EXERCISE » Answer with a number only, stating how many lines of the records hold the word "Enable".

[Collected data entries]
--

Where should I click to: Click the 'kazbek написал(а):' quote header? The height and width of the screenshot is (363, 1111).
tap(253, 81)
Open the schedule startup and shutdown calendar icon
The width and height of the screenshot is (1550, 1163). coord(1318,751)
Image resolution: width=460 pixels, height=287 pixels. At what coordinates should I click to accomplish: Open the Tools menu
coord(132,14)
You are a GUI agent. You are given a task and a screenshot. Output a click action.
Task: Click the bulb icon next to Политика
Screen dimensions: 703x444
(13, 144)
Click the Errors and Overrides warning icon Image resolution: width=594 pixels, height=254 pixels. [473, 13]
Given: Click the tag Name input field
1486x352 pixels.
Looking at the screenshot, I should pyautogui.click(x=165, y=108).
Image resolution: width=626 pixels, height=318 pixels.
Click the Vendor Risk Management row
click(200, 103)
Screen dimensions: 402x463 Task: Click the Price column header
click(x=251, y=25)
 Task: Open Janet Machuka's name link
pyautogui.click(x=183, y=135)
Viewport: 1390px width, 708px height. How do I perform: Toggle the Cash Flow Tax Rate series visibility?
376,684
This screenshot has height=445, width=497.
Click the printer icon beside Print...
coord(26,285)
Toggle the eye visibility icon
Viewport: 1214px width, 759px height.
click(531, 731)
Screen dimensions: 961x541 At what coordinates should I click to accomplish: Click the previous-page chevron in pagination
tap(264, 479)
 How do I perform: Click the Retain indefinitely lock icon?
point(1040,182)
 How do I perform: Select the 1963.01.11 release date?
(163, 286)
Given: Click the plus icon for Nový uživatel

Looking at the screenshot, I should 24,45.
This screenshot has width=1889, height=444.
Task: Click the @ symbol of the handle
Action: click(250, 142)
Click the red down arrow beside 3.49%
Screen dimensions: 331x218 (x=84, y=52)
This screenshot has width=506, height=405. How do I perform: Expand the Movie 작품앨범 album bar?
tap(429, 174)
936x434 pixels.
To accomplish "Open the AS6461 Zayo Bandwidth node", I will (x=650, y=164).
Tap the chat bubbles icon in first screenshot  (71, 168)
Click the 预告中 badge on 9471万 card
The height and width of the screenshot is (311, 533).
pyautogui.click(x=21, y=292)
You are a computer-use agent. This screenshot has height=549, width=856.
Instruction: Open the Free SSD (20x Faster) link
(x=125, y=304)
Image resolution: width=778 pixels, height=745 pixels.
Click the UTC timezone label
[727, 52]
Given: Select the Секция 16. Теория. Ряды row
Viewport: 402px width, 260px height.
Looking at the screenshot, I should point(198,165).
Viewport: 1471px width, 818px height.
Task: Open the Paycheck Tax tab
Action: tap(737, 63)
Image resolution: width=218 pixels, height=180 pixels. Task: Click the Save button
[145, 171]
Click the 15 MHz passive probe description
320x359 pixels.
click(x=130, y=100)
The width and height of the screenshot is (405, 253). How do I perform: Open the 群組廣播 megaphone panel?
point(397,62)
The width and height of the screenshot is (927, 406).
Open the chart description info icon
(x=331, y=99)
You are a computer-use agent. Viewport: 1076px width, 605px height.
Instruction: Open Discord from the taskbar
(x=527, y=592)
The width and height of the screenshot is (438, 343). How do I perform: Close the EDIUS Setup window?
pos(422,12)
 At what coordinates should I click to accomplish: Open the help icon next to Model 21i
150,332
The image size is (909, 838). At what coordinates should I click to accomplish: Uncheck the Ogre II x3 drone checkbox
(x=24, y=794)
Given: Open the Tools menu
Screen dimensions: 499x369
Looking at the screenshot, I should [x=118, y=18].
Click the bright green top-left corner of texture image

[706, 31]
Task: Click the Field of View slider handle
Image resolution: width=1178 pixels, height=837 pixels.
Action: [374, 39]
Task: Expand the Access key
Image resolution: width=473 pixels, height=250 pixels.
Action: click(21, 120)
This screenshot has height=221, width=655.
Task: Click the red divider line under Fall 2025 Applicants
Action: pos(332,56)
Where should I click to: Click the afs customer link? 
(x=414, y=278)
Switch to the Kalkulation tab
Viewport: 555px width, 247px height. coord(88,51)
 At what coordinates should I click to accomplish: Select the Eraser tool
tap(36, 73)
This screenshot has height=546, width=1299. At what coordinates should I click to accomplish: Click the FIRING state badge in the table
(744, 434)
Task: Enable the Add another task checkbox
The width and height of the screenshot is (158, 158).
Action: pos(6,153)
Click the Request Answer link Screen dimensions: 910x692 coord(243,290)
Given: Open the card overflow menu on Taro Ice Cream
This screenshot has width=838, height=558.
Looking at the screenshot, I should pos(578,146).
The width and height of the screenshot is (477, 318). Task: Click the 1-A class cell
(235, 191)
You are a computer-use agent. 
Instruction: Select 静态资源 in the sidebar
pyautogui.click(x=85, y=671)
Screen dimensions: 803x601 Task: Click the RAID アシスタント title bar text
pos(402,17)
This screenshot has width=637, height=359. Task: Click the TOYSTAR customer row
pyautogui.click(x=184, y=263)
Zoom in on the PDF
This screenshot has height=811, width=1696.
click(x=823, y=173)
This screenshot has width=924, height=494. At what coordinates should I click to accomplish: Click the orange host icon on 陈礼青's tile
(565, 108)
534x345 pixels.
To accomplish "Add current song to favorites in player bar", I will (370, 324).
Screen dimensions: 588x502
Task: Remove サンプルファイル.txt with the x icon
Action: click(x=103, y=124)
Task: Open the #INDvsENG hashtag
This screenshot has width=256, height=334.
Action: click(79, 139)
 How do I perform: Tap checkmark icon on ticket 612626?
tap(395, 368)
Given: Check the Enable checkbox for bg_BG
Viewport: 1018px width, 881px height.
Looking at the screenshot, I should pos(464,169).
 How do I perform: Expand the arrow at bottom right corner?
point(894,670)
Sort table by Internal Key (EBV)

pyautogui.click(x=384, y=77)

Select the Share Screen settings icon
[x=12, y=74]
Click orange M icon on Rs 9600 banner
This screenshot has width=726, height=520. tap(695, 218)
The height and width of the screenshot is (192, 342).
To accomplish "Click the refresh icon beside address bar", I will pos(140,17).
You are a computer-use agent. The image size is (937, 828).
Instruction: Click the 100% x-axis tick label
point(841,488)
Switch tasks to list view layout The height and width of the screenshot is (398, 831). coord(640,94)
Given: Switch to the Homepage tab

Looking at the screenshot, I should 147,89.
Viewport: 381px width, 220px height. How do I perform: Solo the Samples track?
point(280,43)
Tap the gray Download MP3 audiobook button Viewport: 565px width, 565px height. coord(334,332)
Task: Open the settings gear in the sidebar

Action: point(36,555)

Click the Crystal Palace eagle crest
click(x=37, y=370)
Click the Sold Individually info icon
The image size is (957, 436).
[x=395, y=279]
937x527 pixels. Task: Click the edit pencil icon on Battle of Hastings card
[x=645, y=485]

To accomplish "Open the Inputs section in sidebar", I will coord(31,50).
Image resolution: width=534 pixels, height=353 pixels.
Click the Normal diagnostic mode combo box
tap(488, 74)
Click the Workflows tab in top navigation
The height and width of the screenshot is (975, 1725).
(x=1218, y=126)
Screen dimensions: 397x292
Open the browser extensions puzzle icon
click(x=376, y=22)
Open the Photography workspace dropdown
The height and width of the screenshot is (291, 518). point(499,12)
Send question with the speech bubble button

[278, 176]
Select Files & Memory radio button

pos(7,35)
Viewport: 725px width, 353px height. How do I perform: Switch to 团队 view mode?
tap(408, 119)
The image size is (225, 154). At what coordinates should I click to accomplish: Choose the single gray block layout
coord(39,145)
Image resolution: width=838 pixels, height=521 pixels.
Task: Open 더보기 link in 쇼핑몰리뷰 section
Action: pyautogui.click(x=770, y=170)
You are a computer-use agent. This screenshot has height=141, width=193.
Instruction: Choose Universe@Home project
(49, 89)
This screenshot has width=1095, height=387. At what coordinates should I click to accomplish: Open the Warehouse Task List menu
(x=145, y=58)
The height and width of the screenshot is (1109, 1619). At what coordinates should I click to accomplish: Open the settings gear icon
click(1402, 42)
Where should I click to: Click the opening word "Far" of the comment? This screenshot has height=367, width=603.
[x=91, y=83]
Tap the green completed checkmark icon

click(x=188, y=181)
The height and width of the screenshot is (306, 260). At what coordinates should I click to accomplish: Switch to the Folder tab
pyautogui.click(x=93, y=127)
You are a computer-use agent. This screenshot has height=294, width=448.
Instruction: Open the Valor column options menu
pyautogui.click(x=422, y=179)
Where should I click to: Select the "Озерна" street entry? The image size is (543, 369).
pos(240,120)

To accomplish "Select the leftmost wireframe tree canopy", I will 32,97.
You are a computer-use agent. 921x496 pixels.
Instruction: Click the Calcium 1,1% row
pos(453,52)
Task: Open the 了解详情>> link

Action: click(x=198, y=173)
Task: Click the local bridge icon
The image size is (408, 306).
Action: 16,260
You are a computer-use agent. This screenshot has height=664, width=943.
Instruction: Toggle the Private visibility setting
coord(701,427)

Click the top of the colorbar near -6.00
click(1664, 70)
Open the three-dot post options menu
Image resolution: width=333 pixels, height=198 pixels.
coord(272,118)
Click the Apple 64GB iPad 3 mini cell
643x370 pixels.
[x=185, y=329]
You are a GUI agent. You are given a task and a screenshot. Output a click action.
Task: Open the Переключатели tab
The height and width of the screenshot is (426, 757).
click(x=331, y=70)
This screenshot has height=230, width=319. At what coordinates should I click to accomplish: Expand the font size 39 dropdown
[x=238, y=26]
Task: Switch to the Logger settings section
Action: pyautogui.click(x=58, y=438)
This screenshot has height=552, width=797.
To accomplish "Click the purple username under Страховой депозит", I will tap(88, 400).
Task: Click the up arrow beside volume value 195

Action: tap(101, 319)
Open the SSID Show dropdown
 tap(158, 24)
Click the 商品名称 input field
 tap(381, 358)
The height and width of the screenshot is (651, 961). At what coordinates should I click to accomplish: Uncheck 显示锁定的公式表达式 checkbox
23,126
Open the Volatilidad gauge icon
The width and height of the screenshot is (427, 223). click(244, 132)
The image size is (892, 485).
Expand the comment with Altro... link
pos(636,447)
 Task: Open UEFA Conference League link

--

PROBLEM SOLUTION » 2